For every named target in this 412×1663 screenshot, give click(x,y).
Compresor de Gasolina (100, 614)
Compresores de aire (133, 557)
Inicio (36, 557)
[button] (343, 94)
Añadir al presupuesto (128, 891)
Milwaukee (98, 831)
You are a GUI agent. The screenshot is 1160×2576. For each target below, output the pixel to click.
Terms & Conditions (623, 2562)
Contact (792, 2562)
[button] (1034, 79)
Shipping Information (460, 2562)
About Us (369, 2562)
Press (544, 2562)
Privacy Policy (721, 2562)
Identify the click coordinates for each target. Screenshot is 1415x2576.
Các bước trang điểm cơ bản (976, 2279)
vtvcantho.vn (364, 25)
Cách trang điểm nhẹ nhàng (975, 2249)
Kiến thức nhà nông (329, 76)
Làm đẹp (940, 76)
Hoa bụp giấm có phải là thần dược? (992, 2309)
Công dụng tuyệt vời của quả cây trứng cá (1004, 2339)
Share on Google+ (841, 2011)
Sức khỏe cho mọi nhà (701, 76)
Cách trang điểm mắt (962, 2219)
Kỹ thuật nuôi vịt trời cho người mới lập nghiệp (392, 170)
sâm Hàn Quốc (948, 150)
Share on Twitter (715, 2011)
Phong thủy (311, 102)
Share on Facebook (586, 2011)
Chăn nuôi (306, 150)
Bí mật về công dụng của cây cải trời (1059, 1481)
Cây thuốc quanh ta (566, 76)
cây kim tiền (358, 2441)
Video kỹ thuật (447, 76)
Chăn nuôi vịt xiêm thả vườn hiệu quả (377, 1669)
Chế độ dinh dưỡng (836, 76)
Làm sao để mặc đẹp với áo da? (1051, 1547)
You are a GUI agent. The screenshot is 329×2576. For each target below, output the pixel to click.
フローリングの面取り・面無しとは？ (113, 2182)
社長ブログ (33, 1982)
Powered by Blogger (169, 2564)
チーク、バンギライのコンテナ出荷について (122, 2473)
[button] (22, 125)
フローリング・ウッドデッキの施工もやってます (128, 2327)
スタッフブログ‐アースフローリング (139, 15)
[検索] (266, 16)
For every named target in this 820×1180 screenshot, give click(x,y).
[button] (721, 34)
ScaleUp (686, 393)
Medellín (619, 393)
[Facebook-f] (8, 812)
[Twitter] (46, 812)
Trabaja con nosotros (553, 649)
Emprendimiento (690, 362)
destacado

——————————

• [Exercise requirements]: Among the lines above, find those containing the word "Share" and copy each.

• [Written answer]:
Share on Google+ (841, 2011)
Share on Twitter (715, 2011)
Share on Facebook (586, 2011)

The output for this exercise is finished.